I know very well that an industrial peace commission would not prevent all strikes. I know that I have made no distinction between so-called national emergencies and other emergencies. A shambles was made of that distinction in the air strike. I have made no distinction between government employees and other employees. In fact, I have tried to reintegrate jurisdictions by making the proposed IPC jurisdiction coextensive with that of the National Labor Relations Board to certify a collective bargaining unit. I would expect that the federal IPC would serve as a model for the states, as other federal models, such as the NorrisLaGuardia Act, the Wagner Act, and other progressive labor laws, were copied by the states.

I know that in proposing that the President appoint the members of the IPC, I have avoided the usual pattern of a body nominated one third by labor, one third by management, and one third from some so-called neutral source. I think that labor should come up to the mature conception that it is no more entitled to special treatment by government than is any other element in the American society. The railroads, the air carriers, the petroleum industry, the industrial companies are not given the right to nominate or to insert advocates into the offices of the ICC, the CAB, the Federal Power Commission, or the antitrust division of the Attorney General’s office. Why should an industrial peace commission be a different kind of governmental commission?

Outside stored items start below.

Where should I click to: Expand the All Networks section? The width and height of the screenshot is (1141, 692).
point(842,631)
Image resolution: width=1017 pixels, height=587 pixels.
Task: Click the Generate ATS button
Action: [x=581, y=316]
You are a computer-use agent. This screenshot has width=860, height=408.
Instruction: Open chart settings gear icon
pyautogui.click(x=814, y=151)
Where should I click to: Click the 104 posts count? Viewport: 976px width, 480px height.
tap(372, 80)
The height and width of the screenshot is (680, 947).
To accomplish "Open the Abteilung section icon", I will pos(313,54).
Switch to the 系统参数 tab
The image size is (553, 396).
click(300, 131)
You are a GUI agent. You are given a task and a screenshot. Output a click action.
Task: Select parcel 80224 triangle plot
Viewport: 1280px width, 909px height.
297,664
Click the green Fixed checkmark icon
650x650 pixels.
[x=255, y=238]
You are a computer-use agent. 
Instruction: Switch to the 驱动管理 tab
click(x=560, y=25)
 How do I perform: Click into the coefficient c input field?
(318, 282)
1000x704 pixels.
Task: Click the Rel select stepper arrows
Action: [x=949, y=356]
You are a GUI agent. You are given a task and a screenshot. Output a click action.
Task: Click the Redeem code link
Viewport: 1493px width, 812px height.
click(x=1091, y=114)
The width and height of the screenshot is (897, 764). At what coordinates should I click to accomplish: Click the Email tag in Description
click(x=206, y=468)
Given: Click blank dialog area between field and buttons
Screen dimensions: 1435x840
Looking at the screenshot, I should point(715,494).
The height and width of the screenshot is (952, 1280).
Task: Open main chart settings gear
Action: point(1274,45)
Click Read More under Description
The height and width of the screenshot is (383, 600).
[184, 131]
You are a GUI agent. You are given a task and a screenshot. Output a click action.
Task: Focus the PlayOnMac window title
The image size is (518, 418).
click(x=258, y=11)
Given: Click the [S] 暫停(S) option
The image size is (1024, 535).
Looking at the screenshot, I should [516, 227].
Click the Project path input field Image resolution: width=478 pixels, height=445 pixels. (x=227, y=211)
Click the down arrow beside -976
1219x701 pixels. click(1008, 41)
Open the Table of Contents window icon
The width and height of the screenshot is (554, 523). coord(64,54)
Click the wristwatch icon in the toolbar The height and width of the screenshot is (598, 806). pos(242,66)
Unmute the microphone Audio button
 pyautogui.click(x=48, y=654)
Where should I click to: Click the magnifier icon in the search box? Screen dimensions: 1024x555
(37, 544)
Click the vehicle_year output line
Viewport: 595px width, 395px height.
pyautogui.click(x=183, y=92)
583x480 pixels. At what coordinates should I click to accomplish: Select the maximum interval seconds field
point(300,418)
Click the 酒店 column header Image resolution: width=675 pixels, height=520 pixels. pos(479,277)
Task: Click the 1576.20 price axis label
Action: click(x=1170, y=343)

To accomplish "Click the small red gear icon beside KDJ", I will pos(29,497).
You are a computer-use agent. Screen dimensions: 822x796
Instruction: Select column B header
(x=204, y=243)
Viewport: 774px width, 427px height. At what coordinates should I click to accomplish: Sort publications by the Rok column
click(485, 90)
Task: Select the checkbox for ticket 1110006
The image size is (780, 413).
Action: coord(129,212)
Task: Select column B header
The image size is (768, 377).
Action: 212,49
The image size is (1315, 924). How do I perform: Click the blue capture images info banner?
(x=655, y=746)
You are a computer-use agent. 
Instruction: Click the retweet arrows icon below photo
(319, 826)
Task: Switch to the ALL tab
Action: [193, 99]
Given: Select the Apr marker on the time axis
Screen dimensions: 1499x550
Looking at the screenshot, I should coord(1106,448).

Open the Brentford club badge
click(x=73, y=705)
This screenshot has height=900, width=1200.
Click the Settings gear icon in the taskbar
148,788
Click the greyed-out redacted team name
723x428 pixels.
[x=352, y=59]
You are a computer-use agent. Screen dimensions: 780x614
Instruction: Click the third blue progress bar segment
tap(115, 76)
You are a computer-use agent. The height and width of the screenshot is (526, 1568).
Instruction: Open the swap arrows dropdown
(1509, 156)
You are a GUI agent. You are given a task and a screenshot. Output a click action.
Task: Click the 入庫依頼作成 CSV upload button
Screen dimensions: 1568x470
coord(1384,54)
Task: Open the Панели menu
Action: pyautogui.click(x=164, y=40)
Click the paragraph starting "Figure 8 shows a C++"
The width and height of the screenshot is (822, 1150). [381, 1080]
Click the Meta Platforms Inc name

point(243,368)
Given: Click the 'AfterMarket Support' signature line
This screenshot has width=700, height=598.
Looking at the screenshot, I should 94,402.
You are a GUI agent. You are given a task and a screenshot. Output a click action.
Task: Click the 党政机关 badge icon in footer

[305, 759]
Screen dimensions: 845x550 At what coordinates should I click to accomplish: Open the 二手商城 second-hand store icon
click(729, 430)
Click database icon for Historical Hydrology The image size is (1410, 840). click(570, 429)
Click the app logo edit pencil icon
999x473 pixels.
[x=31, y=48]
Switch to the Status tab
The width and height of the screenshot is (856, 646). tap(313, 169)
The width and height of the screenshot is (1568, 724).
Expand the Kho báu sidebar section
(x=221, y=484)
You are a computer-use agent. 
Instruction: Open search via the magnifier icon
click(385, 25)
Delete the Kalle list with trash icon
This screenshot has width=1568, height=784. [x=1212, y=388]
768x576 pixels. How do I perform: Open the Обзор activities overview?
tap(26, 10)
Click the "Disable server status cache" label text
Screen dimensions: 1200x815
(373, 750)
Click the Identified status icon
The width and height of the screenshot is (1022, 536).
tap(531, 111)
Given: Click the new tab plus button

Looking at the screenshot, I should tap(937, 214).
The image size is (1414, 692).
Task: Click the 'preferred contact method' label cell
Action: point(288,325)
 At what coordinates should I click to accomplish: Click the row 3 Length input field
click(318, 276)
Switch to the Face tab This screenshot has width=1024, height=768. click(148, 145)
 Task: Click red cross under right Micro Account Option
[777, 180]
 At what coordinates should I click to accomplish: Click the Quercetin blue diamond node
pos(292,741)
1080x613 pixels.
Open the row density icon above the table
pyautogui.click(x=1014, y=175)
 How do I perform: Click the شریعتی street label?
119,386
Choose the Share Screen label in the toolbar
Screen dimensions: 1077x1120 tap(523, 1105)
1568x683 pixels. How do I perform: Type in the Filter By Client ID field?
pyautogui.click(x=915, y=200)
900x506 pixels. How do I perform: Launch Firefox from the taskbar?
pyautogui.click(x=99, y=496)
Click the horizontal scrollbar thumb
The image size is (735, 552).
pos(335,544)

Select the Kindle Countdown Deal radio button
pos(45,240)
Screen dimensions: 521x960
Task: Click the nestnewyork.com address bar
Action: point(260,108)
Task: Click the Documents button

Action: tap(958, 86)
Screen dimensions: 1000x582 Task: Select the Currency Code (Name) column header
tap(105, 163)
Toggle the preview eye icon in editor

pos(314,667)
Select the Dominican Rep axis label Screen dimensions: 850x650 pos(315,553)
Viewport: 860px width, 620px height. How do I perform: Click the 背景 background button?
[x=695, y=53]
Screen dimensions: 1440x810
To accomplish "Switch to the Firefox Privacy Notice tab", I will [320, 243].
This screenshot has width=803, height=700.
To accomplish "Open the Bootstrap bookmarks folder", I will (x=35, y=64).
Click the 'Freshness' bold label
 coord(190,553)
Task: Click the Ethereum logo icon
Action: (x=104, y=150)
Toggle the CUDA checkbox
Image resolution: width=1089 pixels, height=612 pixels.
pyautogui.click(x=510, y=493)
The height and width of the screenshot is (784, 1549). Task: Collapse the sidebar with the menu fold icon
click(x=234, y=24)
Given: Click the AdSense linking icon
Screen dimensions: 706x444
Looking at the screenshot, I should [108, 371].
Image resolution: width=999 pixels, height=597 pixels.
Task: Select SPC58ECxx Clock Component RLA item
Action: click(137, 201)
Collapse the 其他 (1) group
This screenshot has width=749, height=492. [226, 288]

It will be urged by critics of my plan that factfinding commissions have not worked. It will be said that if workers will not follow their own leaders, why should I expect them to react favorably to the recommendations of the Industrial Peace Commission? My answer is that such a commission with tenure will develop expertise and will gain skill in articulating and defining the issues, finding facts, and reaching conclusions. Such a commission by reason of its injunction to act in the whole national interest and because of its high visibility will achieve a sanction for its determinations comparable with that possessed by our most potent institutions.

A. H. Raskin reported in the June Atlantic that when the New York subway union struck this year “it still had on the negotiating table as its only formal position a demand for a package pay increase twenty times as large as the largest it had ever got before.” An IPC, either federal or state, would avoid such an absurdity. Bluff, threat, and crisis are no longer tolerable; and advocates of collective bargaining as is will lose all unless they realize that times change.